[R] data input strategy - lots of csv files

Thu May 11 10:03:58 CEST 2006

Good morning,
I have currently 63 .csv files most of which have lines which look like
  01/06/05,23445
Though some files have two numbers beside each date.  There are
missing values, and currently the longest file has 318 rows.

(merge() is losing the head and doing runaway memory allocation - but
thats another question - I'm still trying to pin that issue down and
make a small repeatable example)

Currently I'm reading in these files with lines like
  a1 <- read.csv("daft_file_name_1.csv",header=F)
  ...
  a63 <- read.csv("another_silly_filename_63.csv",header=F)

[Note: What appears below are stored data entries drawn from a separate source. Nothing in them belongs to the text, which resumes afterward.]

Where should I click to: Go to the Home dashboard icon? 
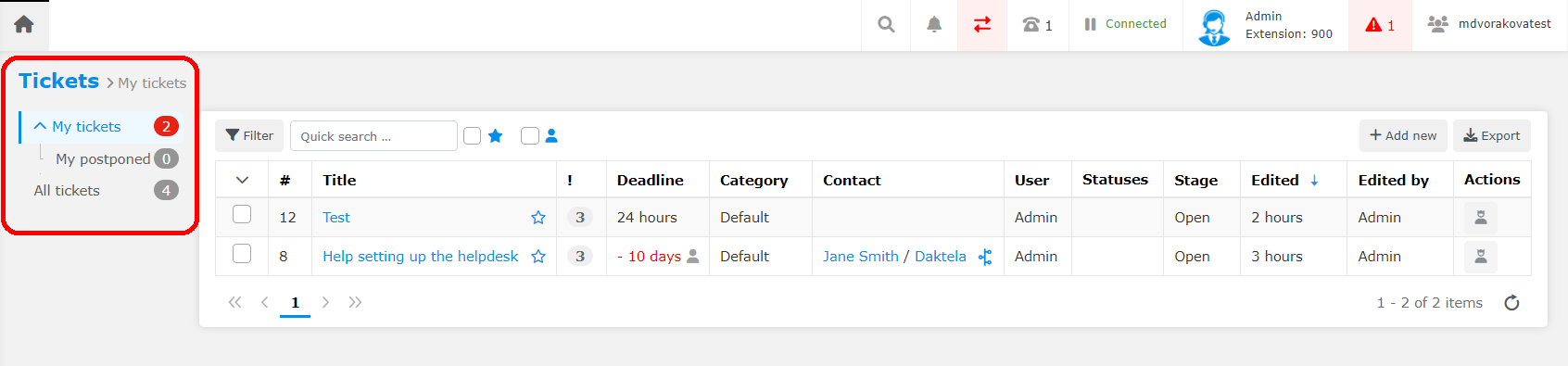[x=24, y=24]
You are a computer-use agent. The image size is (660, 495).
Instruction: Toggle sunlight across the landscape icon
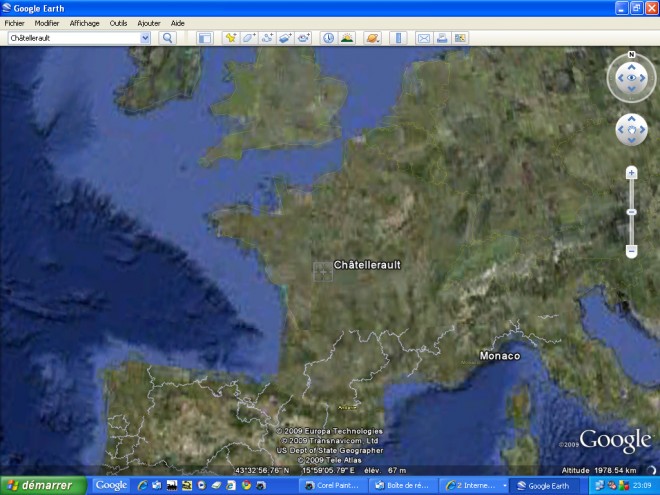[x=347, y=38]
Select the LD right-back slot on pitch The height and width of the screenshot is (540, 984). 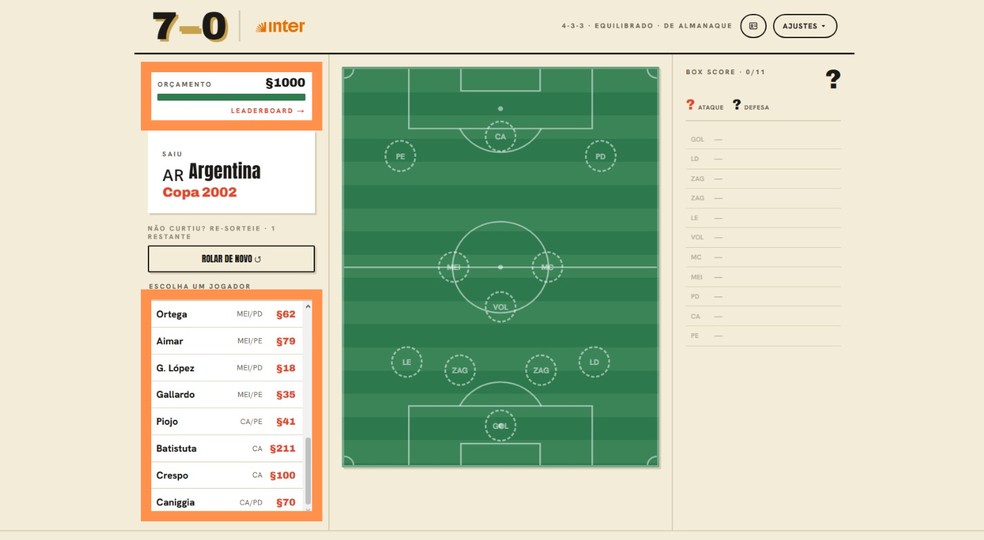[x=594, y=362]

and then i'm naming the columns in these like...
  names(a1)[2] <- "silly column name"
  ...
  names(a63)[2] <- "daft column name"

then trying to merge()...
  atot <- merge(a1, a2, all=T)
and then using language manipulation to loop
  atot <- merge(atot, a3, all=T)
  ...
  atot <- merge(atot, a63, all=T)
etc...

followed by more language manipulation
for() {
  rm(a1)
} etc...

i.e.
for (i in 2:63) {
    atot <- merge(atot, eval(parse(text=paste("a", i, sep=""))), all=T)
    #     eval(parse(text=paste("a",i,"[1] <- NULL",sep="")))

    cat("i is ", i, gc(), "\n")

    # now delete these 63 temporary objects...
    # e.g. should look like rm(a33)
    eval(parse(text=paste("rm(a",i,")", sep="")))
}

eventually getting a dataframe with the first column being the date,
and the subsequent 63 columns being the data... with missing values
coded as NA...

so my question is... is there a better strategy for reading in lots of
small files (only a few kbytes each) like that which are timeseries
with missing data... which doesn't go through the above awkwardness
(and language manipulation) but still ends up with a nice data.frame
with NA values correctly coded etc.

Many thanks,
Sean O'Riordain